The column compression dictionary is built during the ANALYZE phase.
This phase is followed by the LOAD, BUILD, and DELETE phases. The
INDEX COPY phase applies to row-organized tables
only.
Restrictions
- Check the restrictions of the LOAD command
as they also apply to row-organized tables.
Procedure
To load data in column-organized tables:
- Set the blocknonlogged (block creation
of tables that allow non-logged activity) database configuration parameter
to NO before you load data into a column-organized table.
If this parameter is not set, the error message SQL2032N is returned.
- Ensure that the util_heap_sz (utility
heap size) database configuration parameter is set to at least 1,000,000
pages and AUTOMATIC to address the resource needs
of the LOAD command.
If the database server has at
least 128 GB of memory, set util_heap_sz 4,000,000
pages. If concurrent load utilities are running, increase the util_heap_sz value
to accommodate higher memory requirements. If memory is scarce, the util_heap_sz value
can be increased dynamically only when a load operation is running.
If
you set DB2_WORKLOAD to ANALYTICS before
the creation of your database, the util_heap_sz value
is automatically configured during database creation.

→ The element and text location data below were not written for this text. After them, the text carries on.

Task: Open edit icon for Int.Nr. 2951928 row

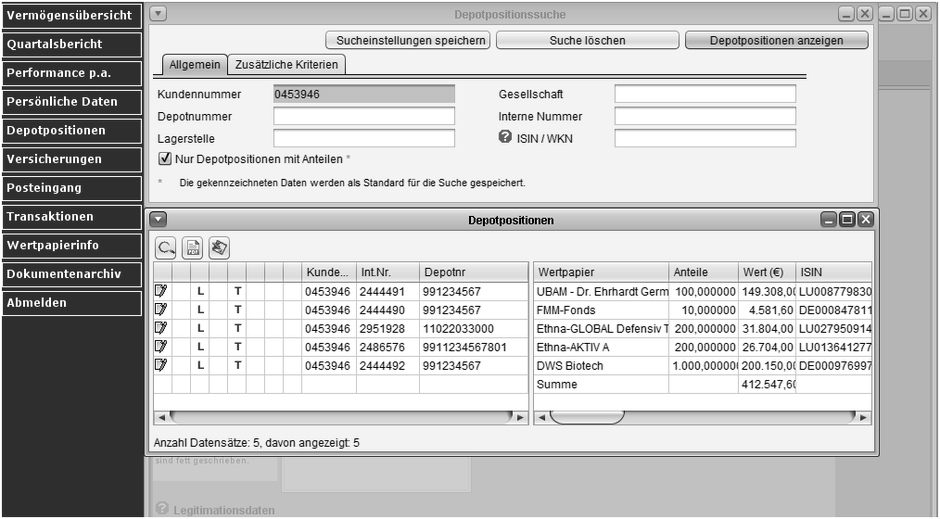Action: (x=160, y=329)
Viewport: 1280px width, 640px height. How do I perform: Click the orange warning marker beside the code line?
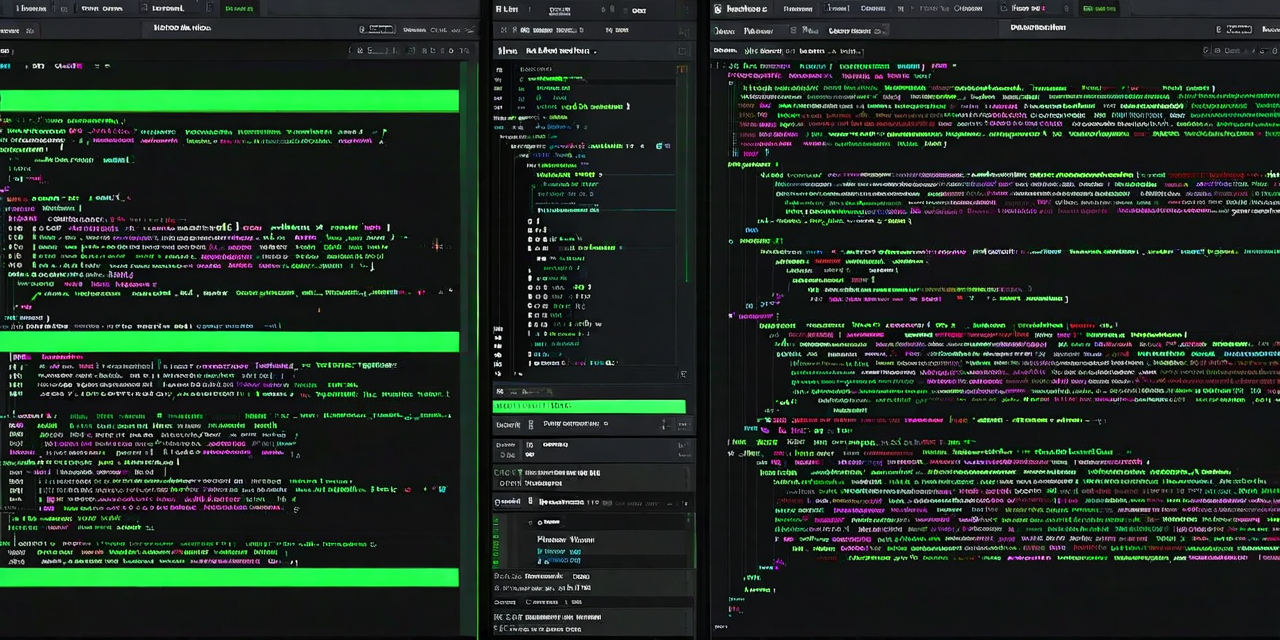click(682, 68)
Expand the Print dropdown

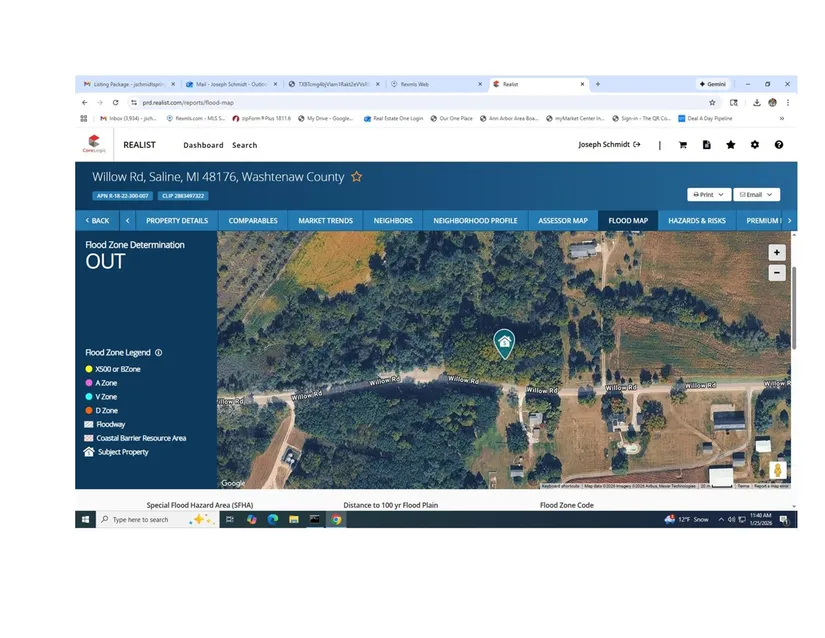point(708,195)
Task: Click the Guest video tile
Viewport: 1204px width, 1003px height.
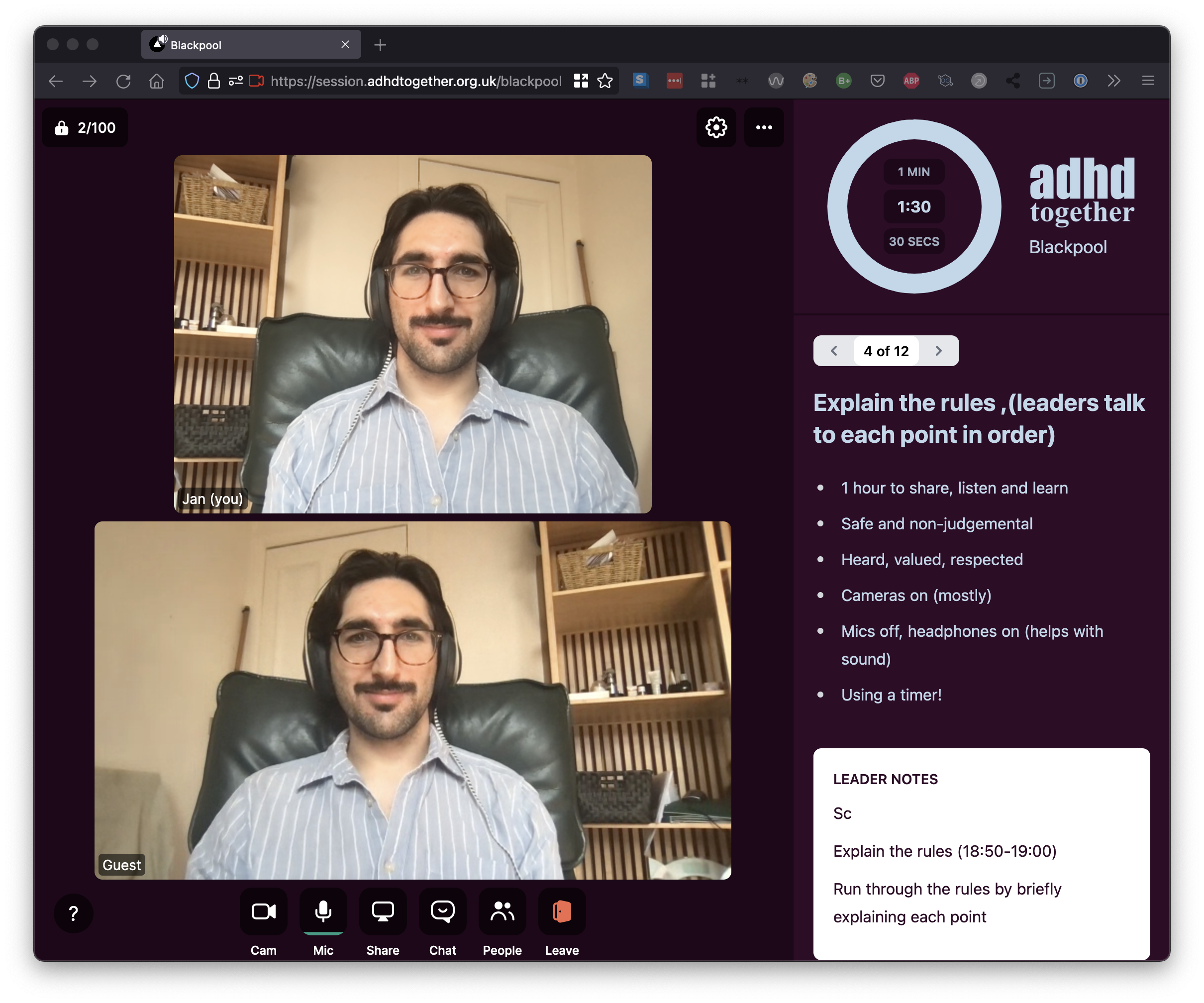Action: click(412, 700)
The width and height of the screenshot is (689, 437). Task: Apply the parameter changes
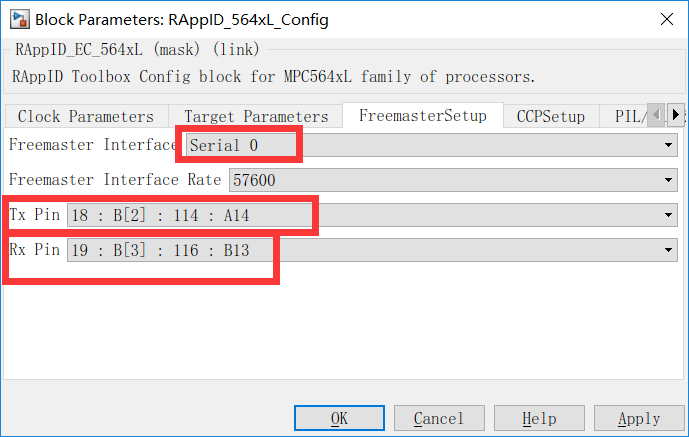(x=638, y=418)
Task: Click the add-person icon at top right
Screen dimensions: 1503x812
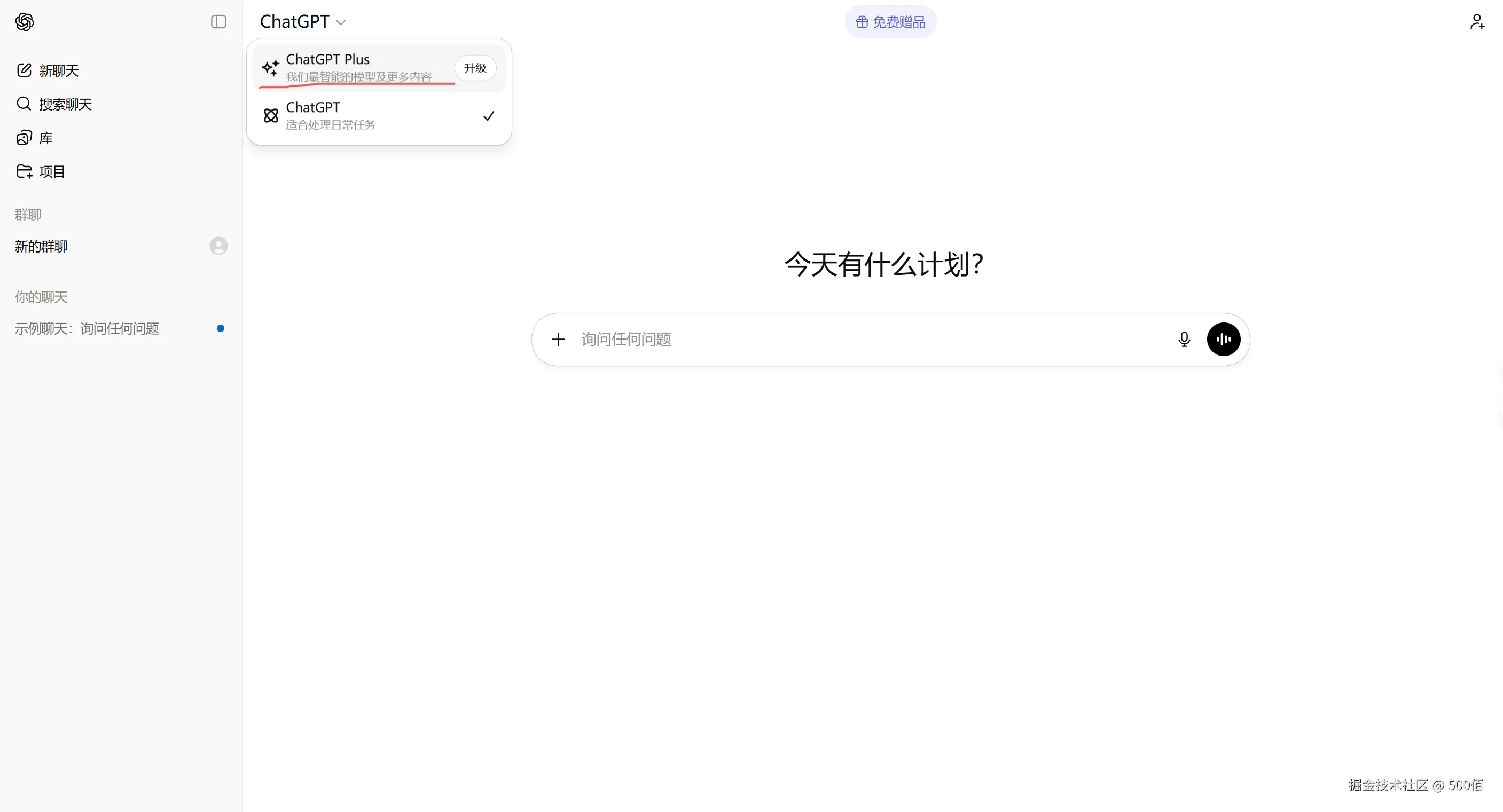Action: [1477, 21]
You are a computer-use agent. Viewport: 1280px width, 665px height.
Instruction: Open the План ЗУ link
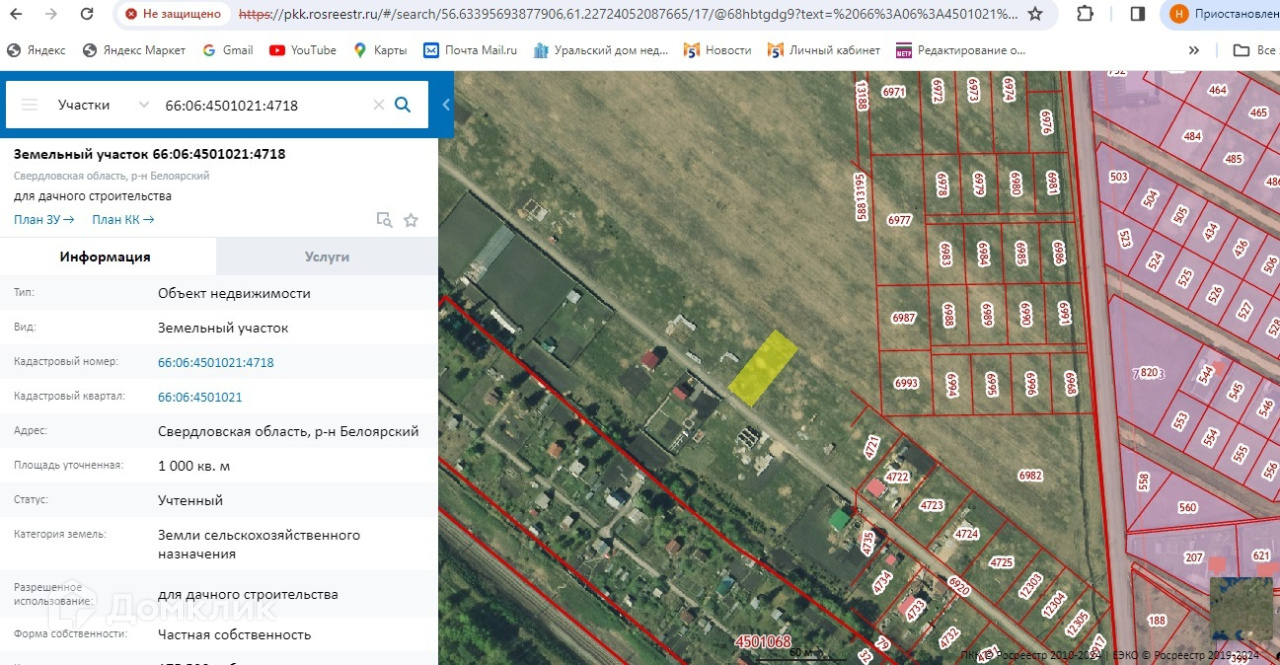[44, 220]
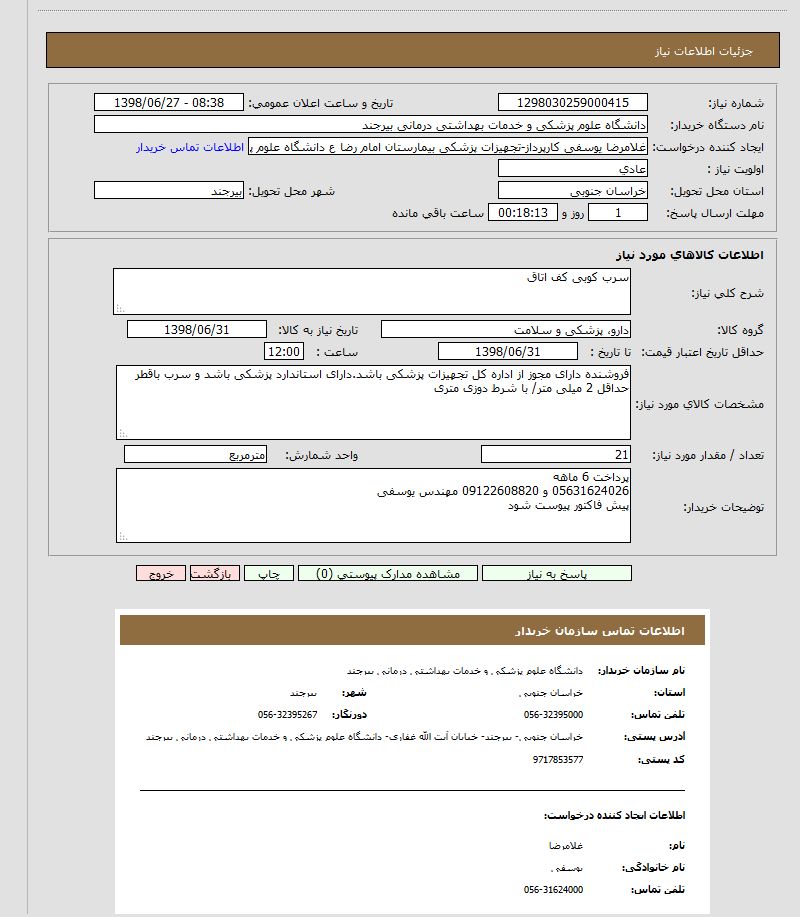Click the شماره نیاز number field
This screenshot has height=917, width=800.
click(572, 102)
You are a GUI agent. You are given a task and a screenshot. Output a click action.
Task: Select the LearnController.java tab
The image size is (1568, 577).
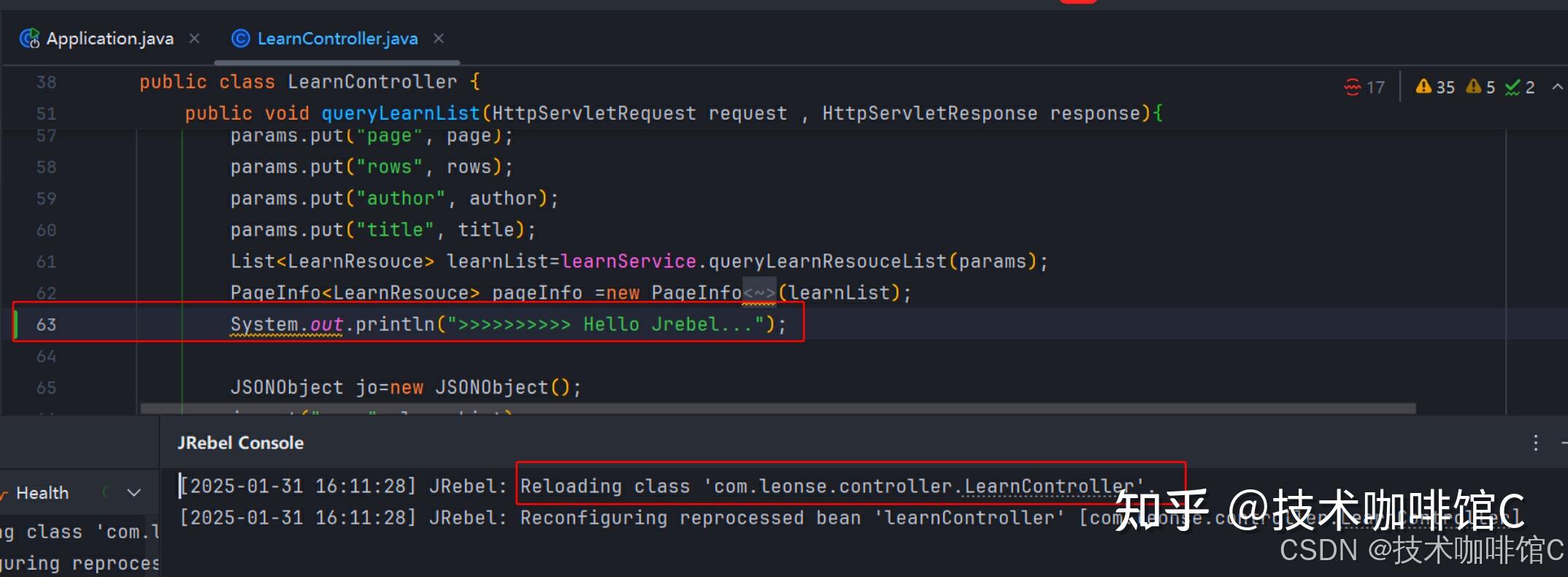[337, 38]
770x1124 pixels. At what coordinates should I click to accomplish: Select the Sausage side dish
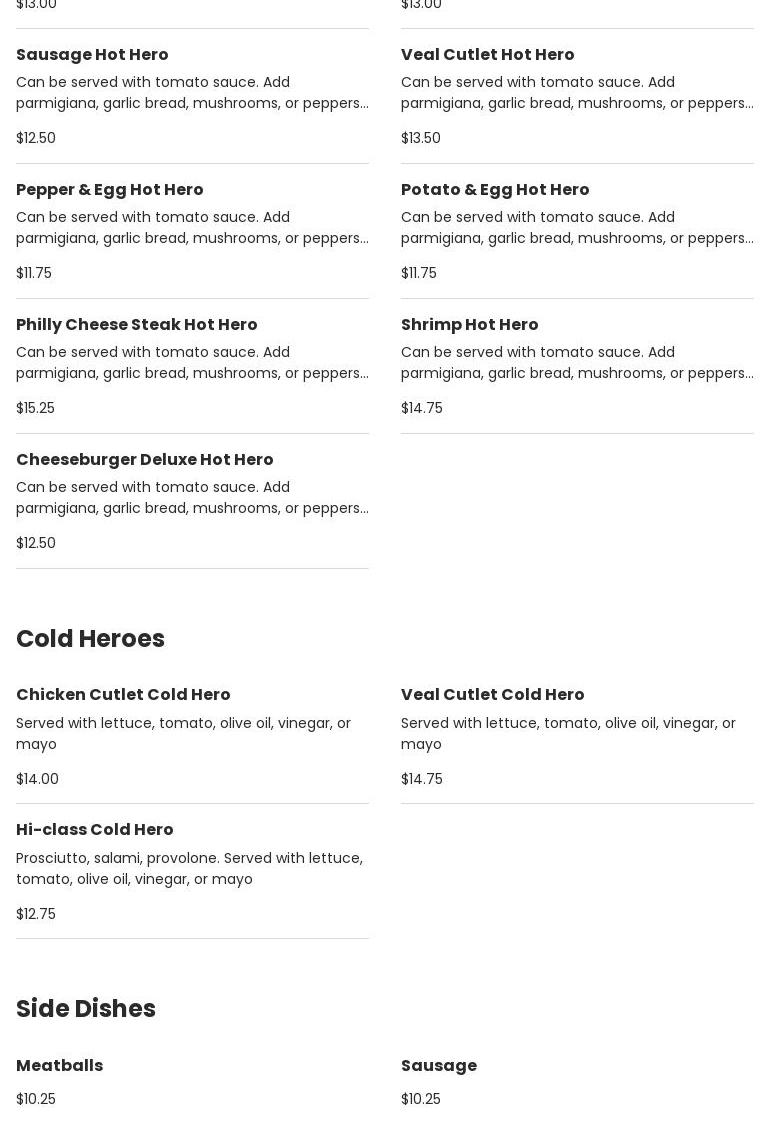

- Ensure that the path for load temporary files has sufficient
storage space (equivalent to the raw size of the input data) to build
the column compression dictionary.
If a column compression
dictionary must be built, the input data source (such as a pipe or
a socket) is processed twice. If the input source can be reopened,
it is read twice. If the input source cannot be reopened, its contents
are temporarily cached in the load temporary file directory.
The
default path for load temporary files is located under the instance
directory, or in a location that is specified by the TEMPFILES
PATH option on the LOAD command.
- Ensure that you have enough memory.
Memory
requirements temporarily increase when the column compression dictionary
is being created.
For optimal load performance, additional cache
memory is required to write column-organized data in extent-sized
amounts, rather than one page at a time, therefore reducing I/O costs.